After “The Long Good Friday” (one of the best mob movies ever), Bob Hoskins developed a reputation for playing tough guys. But the Londoner had more to offer, having appeared in everything from Shakespeare plays to BBC dramas, and Neil Jordan suspected as much after meeting with the actor for “Mona Lisa.”
/Film’s Jack Giroux spoke with Jordan about “Marlowe,” but the conversation turned to his meeting with Hoskins for the 1986 crime drama. As the Irish filmmaker explained:
“Basically, I had written the script for ‘Mona Lisa,’ and I wrote it with another writer called David Leland. It was rather harsh and savage. David had one sense of what this story could be. I met Bob Hoskins and I showed him the script, and suddenly, I saw a totally different character. I saw this guy with this huge heart, with this great capacity for violence, but actually this huge emotional kind of thing.”

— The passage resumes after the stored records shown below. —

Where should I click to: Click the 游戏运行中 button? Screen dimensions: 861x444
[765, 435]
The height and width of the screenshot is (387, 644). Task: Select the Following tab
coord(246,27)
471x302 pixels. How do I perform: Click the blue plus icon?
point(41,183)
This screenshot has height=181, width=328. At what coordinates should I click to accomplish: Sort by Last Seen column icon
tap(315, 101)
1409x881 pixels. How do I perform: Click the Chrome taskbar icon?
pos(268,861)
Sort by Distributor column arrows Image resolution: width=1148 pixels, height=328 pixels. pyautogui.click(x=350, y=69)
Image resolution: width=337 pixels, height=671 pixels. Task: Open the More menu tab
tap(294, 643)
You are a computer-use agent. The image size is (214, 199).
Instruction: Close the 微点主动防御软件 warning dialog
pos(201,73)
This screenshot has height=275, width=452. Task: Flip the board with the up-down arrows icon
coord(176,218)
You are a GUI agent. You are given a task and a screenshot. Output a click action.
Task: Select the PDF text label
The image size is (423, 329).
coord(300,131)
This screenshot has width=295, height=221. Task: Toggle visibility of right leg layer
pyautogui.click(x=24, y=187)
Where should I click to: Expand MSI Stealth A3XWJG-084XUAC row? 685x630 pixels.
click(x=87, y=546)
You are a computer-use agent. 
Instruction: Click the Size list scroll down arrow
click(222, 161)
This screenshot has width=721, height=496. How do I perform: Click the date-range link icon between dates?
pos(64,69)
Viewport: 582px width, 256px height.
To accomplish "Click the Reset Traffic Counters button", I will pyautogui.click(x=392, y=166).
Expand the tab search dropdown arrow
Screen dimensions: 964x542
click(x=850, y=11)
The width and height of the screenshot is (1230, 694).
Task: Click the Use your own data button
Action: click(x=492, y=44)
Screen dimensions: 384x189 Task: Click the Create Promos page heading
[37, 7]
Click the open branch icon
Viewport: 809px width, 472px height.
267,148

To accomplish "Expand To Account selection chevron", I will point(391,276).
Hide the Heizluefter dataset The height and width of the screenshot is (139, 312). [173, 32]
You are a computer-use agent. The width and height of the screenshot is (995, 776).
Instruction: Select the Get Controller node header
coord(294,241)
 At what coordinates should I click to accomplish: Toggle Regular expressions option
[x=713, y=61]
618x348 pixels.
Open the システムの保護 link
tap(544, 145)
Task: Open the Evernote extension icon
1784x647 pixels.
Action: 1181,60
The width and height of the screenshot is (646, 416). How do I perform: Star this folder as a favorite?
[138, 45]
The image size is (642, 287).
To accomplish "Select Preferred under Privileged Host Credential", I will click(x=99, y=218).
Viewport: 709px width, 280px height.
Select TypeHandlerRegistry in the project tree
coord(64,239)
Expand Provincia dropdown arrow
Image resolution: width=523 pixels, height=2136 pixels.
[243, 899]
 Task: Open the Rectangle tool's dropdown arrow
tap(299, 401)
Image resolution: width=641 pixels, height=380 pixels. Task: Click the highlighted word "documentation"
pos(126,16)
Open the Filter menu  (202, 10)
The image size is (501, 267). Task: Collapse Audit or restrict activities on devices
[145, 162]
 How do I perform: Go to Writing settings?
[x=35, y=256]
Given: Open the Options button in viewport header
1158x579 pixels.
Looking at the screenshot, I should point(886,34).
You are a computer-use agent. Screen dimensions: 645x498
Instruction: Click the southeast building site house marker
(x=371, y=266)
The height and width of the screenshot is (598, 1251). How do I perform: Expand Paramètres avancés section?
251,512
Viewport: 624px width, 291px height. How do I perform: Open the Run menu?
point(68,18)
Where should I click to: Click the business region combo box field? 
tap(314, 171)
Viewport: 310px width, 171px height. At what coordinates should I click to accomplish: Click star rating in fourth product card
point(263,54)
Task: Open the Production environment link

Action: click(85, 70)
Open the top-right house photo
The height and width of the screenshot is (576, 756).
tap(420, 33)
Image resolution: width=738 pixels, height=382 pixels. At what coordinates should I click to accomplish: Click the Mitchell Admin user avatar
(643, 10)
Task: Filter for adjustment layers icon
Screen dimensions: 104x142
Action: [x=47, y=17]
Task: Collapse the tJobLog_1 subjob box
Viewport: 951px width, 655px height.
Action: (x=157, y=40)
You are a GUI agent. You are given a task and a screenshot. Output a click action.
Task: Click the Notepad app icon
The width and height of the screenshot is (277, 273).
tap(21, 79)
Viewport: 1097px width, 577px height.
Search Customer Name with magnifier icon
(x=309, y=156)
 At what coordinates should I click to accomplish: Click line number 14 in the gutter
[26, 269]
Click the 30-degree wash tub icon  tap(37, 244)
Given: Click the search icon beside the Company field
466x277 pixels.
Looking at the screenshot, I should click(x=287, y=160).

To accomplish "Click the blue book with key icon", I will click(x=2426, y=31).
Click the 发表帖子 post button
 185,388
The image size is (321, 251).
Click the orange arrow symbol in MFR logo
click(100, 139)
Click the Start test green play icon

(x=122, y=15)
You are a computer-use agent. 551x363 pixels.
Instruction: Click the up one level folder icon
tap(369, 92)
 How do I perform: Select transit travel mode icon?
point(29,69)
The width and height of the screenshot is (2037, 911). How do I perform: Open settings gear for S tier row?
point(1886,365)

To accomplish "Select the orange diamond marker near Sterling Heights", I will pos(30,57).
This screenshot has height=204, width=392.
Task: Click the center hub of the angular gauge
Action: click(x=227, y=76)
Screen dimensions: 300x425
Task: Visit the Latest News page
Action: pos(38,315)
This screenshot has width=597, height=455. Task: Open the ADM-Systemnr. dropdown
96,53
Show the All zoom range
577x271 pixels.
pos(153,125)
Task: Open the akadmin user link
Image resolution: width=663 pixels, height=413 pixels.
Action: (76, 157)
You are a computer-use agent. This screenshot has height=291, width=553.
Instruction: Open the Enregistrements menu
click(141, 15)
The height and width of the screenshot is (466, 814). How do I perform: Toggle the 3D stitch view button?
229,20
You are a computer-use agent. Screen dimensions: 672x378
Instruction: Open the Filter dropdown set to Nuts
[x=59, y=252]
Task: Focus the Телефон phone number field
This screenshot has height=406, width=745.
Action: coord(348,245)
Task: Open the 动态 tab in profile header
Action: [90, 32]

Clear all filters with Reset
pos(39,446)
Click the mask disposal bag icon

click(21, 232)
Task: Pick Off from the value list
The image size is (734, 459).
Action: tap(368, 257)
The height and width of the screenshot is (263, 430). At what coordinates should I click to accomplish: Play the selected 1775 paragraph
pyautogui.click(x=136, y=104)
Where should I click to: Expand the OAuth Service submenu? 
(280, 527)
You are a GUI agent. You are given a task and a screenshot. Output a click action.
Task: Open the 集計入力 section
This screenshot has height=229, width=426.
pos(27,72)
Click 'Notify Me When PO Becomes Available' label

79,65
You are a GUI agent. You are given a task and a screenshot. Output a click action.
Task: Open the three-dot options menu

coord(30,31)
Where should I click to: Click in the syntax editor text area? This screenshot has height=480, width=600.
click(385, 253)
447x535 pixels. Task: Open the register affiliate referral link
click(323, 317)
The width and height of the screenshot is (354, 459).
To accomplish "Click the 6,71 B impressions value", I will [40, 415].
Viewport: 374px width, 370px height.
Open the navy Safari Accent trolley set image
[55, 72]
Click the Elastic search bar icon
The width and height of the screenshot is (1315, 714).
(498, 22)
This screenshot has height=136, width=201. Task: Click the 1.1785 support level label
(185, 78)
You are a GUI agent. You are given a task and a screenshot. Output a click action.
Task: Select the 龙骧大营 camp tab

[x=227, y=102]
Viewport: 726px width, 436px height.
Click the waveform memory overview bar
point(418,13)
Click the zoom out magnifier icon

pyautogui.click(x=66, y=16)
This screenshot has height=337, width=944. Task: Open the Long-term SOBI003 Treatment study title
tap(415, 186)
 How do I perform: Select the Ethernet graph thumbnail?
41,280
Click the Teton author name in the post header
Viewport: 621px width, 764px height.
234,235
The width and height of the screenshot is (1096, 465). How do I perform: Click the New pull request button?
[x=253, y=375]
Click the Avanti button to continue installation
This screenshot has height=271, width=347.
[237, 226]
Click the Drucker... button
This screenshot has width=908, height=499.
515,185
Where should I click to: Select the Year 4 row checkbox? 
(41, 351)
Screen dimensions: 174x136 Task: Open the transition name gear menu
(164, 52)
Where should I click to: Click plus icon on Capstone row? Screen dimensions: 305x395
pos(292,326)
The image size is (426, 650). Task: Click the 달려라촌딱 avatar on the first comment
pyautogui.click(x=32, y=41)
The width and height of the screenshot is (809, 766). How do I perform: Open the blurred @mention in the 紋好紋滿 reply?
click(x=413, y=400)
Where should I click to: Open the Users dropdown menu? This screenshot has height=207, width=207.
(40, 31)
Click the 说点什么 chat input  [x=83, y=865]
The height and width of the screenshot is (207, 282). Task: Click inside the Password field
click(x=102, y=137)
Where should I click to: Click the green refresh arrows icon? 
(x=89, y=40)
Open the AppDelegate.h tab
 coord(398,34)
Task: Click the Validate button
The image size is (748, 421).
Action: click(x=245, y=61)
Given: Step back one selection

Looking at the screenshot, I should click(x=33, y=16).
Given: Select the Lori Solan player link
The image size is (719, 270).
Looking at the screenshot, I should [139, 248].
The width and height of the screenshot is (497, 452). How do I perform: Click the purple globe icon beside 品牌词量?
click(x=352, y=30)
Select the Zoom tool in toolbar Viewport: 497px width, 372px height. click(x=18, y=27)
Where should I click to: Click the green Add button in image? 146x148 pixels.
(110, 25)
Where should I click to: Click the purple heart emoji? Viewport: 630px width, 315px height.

Having gotten a sense that Hoskins was much more than his “Long Good Friday” role would suggest, Jordan hurriedly rewrote the entire “Mona Lisa” script to better fit the actor’s more nuanced abilities:
“I met with him, went off for two weeks, came back with a different script, gave it to him, said, ‘What do you think now?’ And he loved it. I really wanted that movie to be about a man who generally didn’t understand women, and that’s what Bob played. It was lovely to do.”
Jordan toned down the violence and took George from a more traditionally brutish gangster type to a multi-layered character whose struggles to understand women and his place within the criminal underworld gave the film a whole new dimension. It also garnered Hoskins an Oscar nomination and a BAFTA win for Best Actor.